Lastly, the DA Foundation is field-of-application agnostic, meaning it serves as a basis not just for those who want to engage in sustainable design practices, or define institutional values through branding, but also seek to design social systems through indigenous methods. The DA foundation sees all human made objects and processes as technologies for shaping human values and actions. Thus whether it is high tech or low tech, tangible or intangible, the student will know how to analyze and redesign "technologies" with greater alignment between intentions and outcomes.

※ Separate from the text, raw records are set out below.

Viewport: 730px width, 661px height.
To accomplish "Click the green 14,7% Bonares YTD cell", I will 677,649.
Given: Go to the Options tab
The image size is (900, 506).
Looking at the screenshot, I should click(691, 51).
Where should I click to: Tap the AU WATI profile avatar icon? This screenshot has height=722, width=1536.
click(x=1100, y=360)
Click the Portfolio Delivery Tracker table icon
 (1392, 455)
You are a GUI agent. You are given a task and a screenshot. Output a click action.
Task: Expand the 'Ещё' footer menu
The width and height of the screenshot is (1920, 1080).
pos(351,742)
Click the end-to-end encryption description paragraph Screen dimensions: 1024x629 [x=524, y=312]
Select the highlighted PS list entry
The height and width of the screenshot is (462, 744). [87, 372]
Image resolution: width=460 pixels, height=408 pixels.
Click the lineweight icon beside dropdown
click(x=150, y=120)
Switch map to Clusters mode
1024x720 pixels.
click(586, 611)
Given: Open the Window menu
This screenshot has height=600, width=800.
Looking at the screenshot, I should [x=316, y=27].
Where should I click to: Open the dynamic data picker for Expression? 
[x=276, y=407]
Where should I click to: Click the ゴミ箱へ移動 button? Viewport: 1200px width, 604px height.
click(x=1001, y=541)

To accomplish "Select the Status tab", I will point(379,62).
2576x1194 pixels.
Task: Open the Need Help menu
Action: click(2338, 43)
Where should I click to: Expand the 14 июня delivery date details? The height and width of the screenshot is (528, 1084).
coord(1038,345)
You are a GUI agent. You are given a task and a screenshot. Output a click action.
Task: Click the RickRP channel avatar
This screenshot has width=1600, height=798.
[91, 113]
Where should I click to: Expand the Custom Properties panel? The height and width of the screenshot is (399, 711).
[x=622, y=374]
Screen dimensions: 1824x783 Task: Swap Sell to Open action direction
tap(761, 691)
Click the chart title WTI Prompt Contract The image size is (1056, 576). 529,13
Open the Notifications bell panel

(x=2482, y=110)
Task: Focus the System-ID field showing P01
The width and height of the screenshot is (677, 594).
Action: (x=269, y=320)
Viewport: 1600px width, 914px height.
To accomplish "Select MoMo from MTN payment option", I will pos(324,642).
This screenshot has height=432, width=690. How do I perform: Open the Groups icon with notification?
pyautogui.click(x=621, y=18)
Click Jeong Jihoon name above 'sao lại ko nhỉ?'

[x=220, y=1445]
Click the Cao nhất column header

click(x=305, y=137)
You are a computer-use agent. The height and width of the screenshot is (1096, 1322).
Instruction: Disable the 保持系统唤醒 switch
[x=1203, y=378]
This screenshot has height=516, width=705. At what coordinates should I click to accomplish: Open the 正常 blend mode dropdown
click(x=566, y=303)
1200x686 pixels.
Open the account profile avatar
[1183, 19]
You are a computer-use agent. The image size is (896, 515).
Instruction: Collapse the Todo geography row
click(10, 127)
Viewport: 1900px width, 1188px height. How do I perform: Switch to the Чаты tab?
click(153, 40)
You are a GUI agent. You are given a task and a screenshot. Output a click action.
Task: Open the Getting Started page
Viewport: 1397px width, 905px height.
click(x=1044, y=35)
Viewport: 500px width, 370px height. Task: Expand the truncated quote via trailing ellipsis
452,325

Dundee program is focused on ethnography as a method in the UCD process including usability. The Swin DA program engages in a wide variety of anthropological and design methods depending on the specific question one is seeking to answer. If it is a nature/nurture question, one might need to approach it from a biological measurement approach which is not indigenous to the group studied and thus not ethnographic, but it might be how you have to answer the question in the Multisensory Design Anthropology unit. Probably because of my four-fields training, I do engage in Anthropology from its widest range of the scientific to the humanistic without too much bias. I'm pretty poly-vocal.

Student Outcomes

The Dundee program wants to produce user researchers. The Swin DA program wants to produce "big-D" Designers. Meaning, the intention of the Swin program is to create those who can design new human systems of interaction and engagement with business, government, and society, through the design of communications, objects, environments, interactions, and/or experiences. As you state (the reviewer asks that we make sure that students come out prescriptive with great critical thinking skills), the students will be equipped to be prescriptive, yet their prescriptions for future states will be deeply informed by a inclusive, iterative process that respects multiple visions of what could be and ethical in its mitigation of harmful effects and optimization of its benefits to the weakest in network. The Swin DA student will not just want to feed into industry, but will want to revolutionize industry.

What makes me happy is that I know from my teaching at UIC that this approach produces these type of students. I think about the outcomes of my MFA students at UIC and they are changed creators of human interactions. So I am excited about the idea of developing a formal program that will produce a lot more of these students.